======== GIVEN RECORDS

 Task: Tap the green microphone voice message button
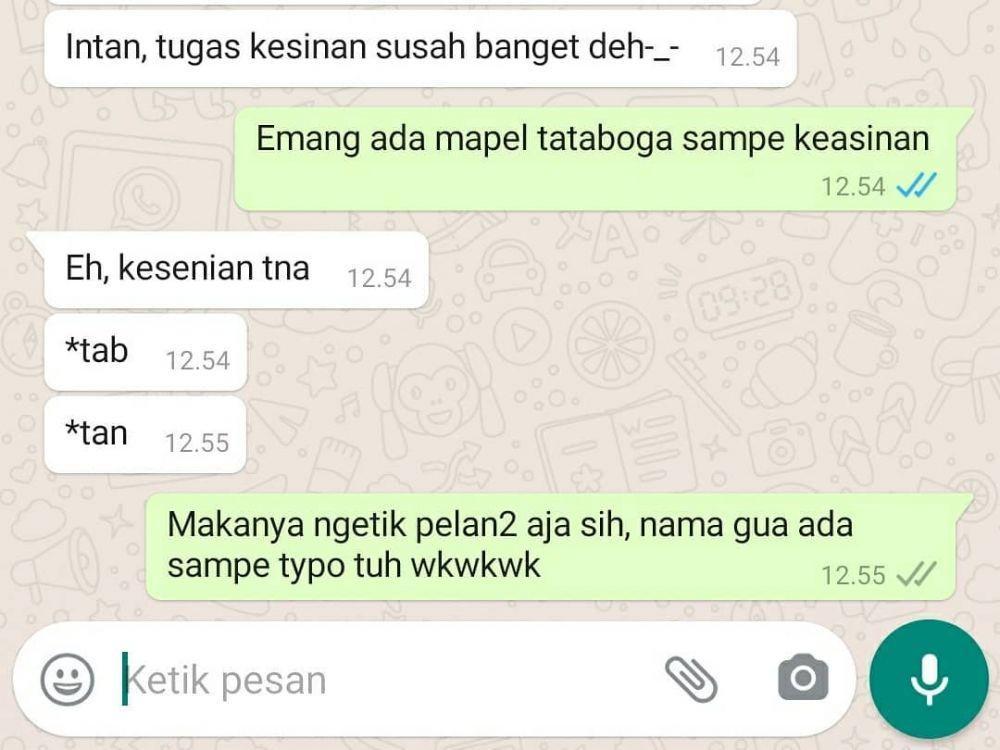(929, 679)
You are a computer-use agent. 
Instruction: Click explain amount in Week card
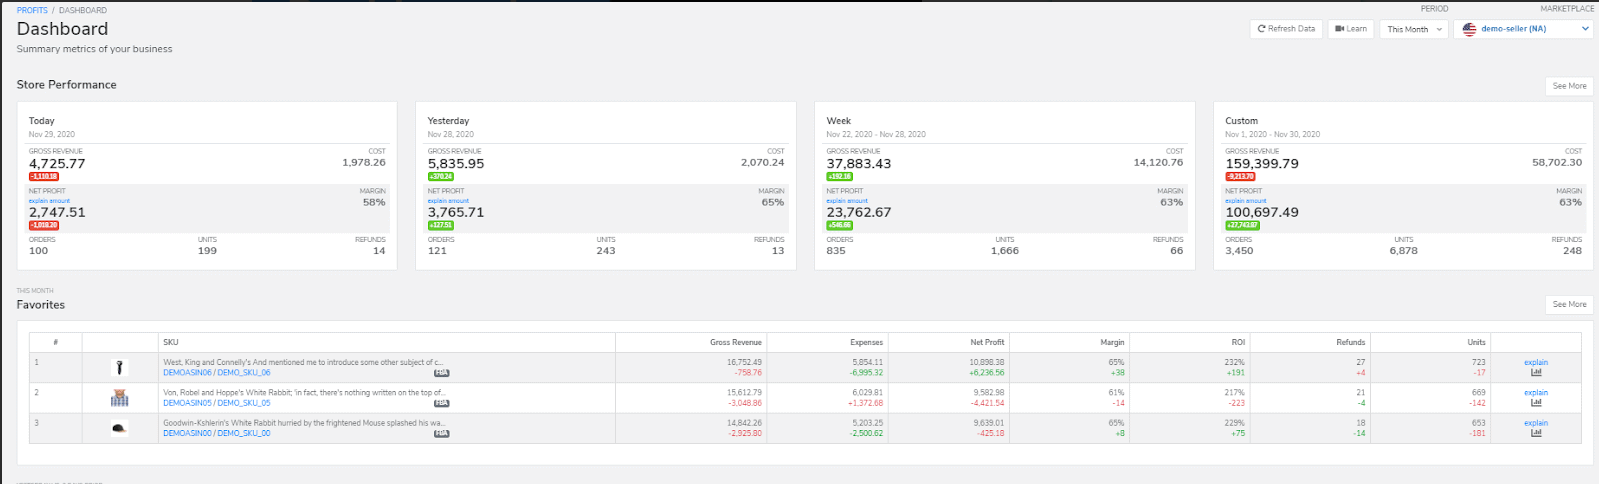coord(847,201)
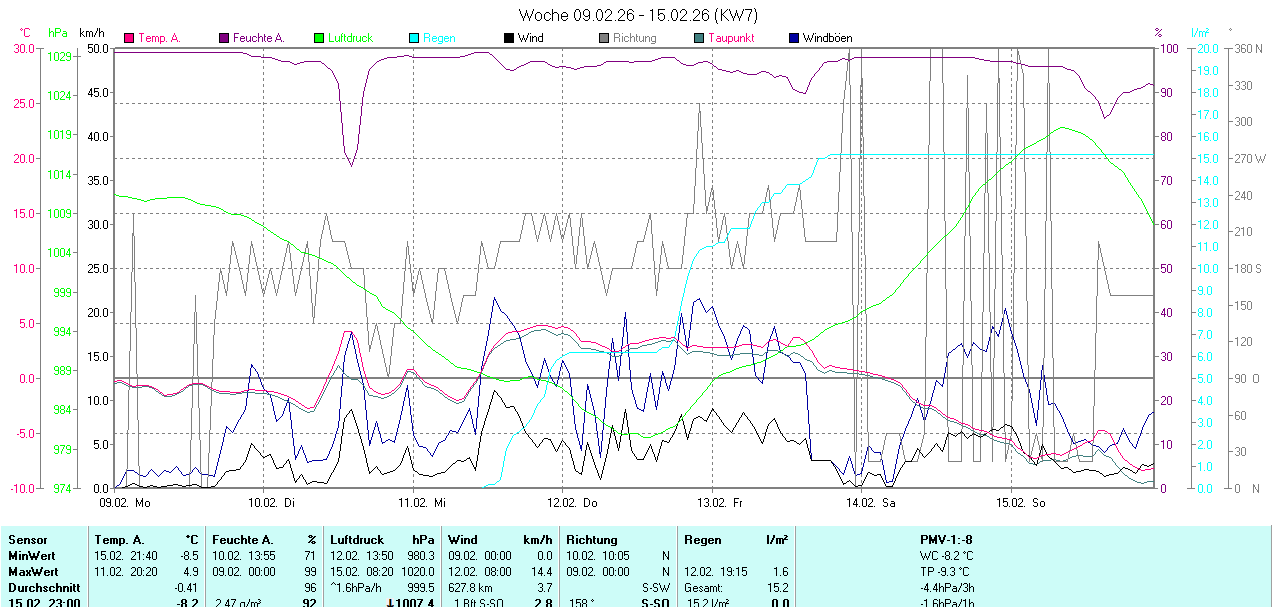Click the green Luftdruck legend square
This screenshot has width=1280, height=607.
(319, 38)
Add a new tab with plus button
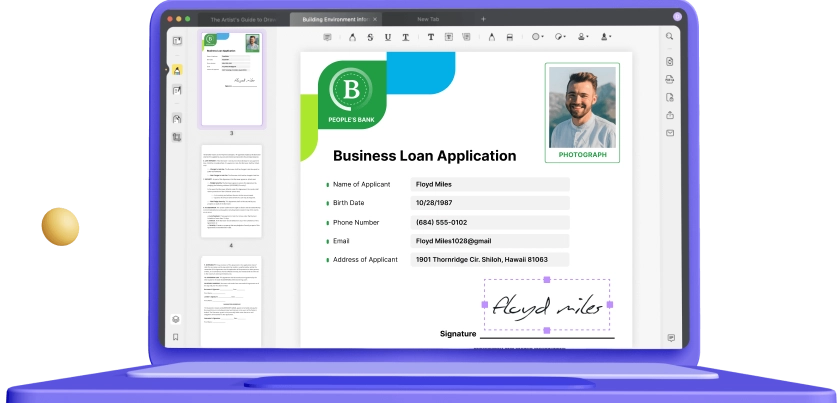The height and width of the screenshot is (403, 838). pos(483,19)
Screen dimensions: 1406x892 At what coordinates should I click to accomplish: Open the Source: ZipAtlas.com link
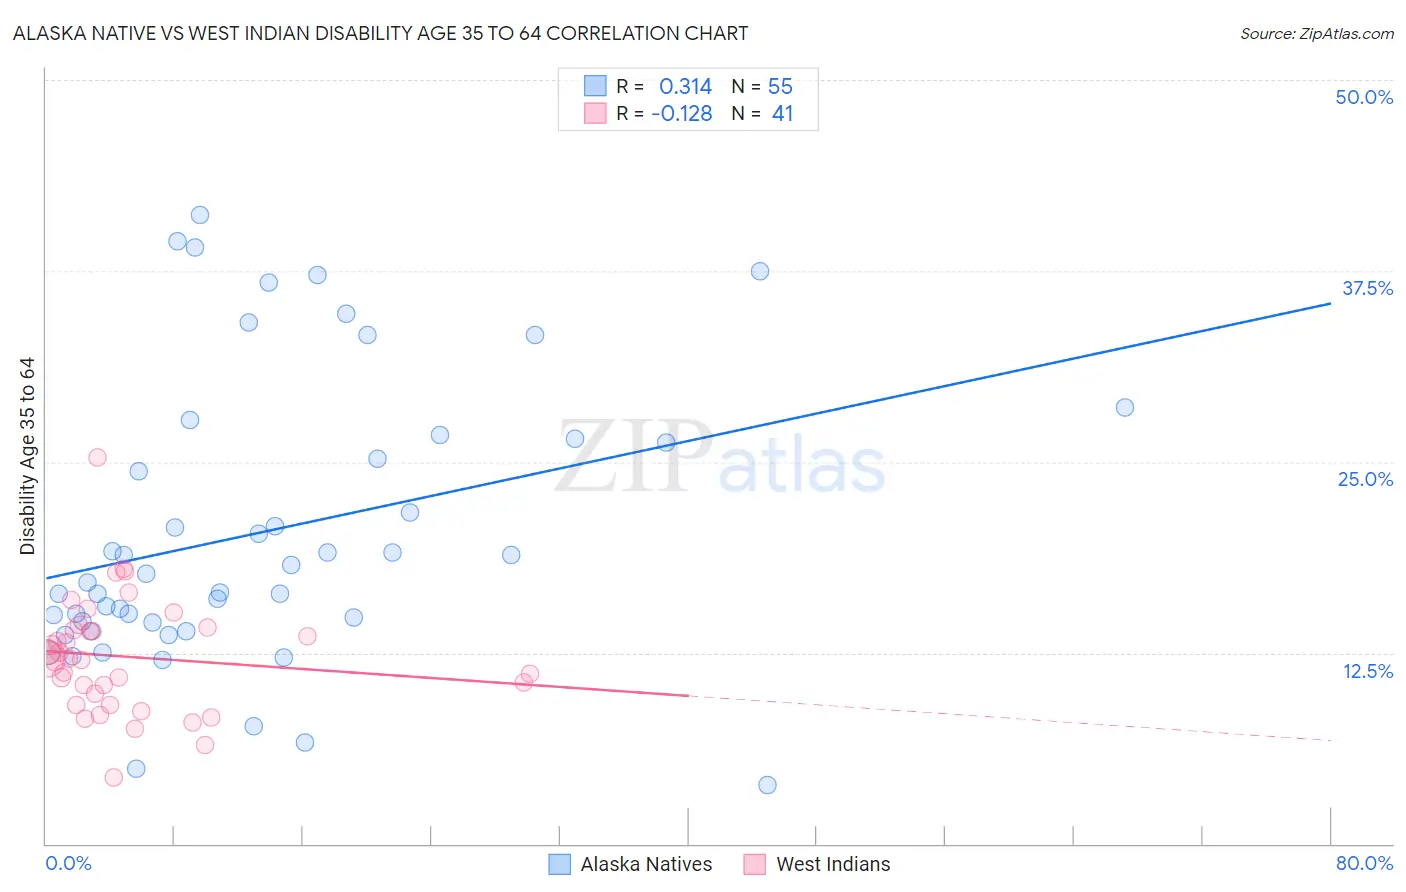click(x=1317, y=33)
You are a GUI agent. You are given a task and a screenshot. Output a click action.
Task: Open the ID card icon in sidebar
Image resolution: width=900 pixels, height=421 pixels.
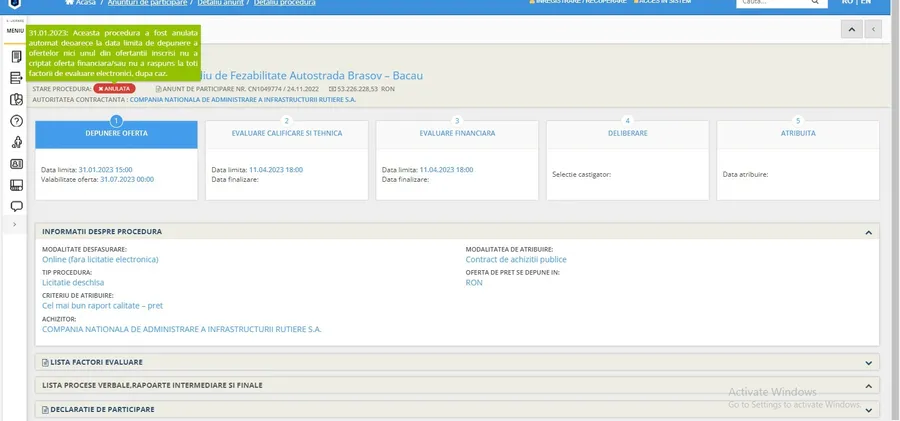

================

WHAT YOU HAVE TO DO: Reproduce exactly the part of the records above that begins at the line holding "Add a new tab with plus button" and ends at the final line, both included, leaving out the pictures.

WRITTEN REPLY:
Add a new tab with plus button
The height and width of the screenshot is (403, 838). pos(483,19)
Screen dimensions: 1406x892 At what coordinates should I click to accomplish: Open the Source: ZipAtlas.com link
click(x=1317, y=33)
You are a GUI agent. You are given a task and a screenshot. Output a click action.
Task: Open the ID card icon in sidebar
Image resolution: width=900 pixels, height=421 pixels.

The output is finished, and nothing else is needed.